Reports & Publications

8x8 CX Platform AI Transcription Accuracy vs. Dialpad, & RingCentral

Sponsor: 8x8
8x8 CX Platform AI Transcription Accuracy vs. Dialpad, & RingCentral

Abstract

Tolly evaluated the speech-to-text accuracy of 8x8’s built-in transcription engine against comparable services from Dialpad and RingCentral. Fifteen English-language audio files (3-7 min each) covering typical customer-support topics were played into every platform four times, using a controlled loop-back setup. Word-error-rate (WER) was the primary metric, calculated with the open-source jiwer library; lower values indicate higher accuracy.
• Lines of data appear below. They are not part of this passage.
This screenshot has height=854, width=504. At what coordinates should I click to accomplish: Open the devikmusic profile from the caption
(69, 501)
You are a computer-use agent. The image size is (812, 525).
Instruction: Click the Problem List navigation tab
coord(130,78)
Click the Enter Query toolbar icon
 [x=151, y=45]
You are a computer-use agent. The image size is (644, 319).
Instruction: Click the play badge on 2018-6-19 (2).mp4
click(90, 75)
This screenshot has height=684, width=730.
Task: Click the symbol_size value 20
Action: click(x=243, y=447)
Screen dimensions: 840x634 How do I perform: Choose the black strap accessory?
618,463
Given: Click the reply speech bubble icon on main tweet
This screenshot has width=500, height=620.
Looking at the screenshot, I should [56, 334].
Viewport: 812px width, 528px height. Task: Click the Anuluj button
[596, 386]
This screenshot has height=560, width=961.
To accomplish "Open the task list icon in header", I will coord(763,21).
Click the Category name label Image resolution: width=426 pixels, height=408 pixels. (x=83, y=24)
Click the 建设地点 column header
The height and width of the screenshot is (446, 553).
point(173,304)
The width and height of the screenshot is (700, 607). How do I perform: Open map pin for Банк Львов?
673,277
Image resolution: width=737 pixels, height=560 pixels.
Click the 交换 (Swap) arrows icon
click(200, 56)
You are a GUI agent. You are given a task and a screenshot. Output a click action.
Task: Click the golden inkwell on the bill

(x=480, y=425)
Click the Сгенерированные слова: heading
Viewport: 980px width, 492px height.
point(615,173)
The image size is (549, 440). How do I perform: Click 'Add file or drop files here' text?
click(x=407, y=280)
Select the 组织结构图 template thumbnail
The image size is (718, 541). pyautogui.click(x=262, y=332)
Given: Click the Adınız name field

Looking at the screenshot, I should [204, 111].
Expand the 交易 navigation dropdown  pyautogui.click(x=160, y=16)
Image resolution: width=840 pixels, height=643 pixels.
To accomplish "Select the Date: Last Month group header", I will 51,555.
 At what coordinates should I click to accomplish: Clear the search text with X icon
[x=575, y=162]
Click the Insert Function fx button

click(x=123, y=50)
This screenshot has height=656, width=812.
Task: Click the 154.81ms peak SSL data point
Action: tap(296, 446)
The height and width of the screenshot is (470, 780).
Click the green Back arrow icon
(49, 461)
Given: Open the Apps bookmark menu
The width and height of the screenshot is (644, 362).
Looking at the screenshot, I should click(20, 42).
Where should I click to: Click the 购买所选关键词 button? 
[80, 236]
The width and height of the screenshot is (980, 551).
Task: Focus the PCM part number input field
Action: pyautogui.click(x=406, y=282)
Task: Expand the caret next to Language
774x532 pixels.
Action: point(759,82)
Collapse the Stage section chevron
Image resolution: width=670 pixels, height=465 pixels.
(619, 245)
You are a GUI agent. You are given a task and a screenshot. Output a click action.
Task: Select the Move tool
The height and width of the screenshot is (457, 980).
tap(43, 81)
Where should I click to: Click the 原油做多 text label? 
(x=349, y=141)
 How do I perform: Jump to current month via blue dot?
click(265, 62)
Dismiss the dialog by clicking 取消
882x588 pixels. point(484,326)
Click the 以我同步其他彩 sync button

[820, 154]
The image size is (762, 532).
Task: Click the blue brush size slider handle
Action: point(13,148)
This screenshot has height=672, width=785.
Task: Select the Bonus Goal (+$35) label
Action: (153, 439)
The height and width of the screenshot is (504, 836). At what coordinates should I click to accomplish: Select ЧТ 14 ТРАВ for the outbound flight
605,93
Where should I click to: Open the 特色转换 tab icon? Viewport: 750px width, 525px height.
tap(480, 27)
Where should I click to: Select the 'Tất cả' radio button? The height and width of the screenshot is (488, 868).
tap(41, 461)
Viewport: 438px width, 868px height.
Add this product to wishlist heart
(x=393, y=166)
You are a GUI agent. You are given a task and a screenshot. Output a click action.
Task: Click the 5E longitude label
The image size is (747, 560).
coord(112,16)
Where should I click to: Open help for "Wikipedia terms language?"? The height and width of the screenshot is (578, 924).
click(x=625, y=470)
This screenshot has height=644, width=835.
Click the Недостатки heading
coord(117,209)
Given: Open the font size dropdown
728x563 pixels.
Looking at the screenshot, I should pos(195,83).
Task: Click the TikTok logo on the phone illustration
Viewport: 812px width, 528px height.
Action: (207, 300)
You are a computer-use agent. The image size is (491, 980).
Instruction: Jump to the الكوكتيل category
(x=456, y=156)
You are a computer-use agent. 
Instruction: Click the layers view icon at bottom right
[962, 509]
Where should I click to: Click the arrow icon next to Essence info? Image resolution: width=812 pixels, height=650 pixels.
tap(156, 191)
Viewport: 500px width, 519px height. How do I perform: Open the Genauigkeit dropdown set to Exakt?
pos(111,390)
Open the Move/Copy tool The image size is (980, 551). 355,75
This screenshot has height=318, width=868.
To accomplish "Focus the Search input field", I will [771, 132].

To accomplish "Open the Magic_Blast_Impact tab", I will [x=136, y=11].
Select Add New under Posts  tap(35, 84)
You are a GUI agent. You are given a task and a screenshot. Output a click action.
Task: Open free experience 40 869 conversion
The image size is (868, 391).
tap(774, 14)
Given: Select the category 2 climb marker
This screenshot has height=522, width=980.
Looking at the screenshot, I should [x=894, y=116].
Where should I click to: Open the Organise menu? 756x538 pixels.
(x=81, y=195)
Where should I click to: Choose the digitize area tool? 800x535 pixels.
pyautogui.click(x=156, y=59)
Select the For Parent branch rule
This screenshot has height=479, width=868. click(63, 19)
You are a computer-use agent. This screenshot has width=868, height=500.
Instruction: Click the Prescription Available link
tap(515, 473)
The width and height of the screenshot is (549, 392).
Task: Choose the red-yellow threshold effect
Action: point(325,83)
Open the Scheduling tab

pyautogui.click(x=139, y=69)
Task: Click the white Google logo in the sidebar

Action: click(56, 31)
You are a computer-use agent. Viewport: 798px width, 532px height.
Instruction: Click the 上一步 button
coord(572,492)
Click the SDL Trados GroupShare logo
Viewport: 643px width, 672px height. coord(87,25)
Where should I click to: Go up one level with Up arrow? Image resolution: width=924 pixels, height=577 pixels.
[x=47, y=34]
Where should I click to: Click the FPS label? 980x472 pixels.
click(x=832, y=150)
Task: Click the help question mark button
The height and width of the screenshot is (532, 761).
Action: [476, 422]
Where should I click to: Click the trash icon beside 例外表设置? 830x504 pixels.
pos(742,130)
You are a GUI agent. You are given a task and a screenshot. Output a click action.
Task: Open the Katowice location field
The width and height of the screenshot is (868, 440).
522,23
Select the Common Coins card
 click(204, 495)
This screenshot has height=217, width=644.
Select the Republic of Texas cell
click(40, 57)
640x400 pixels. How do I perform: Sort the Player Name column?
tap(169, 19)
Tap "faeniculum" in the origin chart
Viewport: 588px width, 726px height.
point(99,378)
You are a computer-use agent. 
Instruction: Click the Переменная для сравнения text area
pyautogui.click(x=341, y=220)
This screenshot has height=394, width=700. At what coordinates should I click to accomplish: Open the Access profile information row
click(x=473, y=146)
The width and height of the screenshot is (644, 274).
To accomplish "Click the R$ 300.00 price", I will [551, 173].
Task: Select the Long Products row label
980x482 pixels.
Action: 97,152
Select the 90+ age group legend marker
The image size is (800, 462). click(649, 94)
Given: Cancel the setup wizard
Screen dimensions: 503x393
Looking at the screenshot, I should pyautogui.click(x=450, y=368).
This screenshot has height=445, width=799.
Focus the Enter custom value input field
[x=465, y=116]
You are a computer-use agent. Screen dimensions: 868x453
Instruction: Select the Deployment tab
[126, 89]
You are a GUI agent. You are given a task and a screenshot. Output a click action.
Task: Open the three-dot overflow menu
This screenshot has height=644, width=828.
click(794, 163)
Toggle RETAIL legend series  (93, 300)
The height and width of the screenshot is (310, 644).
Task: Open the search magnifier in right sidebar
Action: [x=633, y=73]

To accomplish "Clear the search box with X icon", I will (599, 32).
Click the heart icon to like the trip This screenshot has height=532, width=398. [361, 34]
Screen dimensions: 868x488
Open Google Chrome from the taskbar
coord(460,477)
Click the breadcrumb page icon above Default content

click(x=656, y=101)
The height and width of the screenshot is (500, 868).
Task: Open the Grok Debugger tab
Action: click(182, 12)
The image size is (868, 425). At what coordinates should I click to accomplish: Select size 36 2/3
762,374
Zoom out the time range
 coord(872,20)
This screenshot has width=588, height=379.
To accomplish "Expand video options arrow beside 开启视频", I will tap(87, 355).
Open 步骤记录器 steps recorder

In the best-case analysis (lowest WER per sample, then averaged), 8x8 produced a WER of 3.43 %, less than half the error of Dialpad (≈8.03 %) and RingCentral (≈8.08 %). Transcripts from 8x8 become available about 50 seconds after a call ends, whereas the other two services stream captions almost immediately, but with markedly lower accuracy.


Looking at the average of all four runs, 8x8 still led with 4.54 %, while Dialpad and RingCentral averaged 8.53 % and 9.20 %, respectively. Speaker accent influenced every system—Scottish and Welsh proved most challenging—but 8x8 consistently handled accent variability better than its rivals.


Key metrics

Metric

8x8

Dialpad

RingCentral

Best-case average WER

3.43 %

8.03 %

8.08 %

Average WER across all runs

4.54 %

8.53 %

9.20 %

Transcript availability

~50 s post-call

Near-real-time

Near-real-time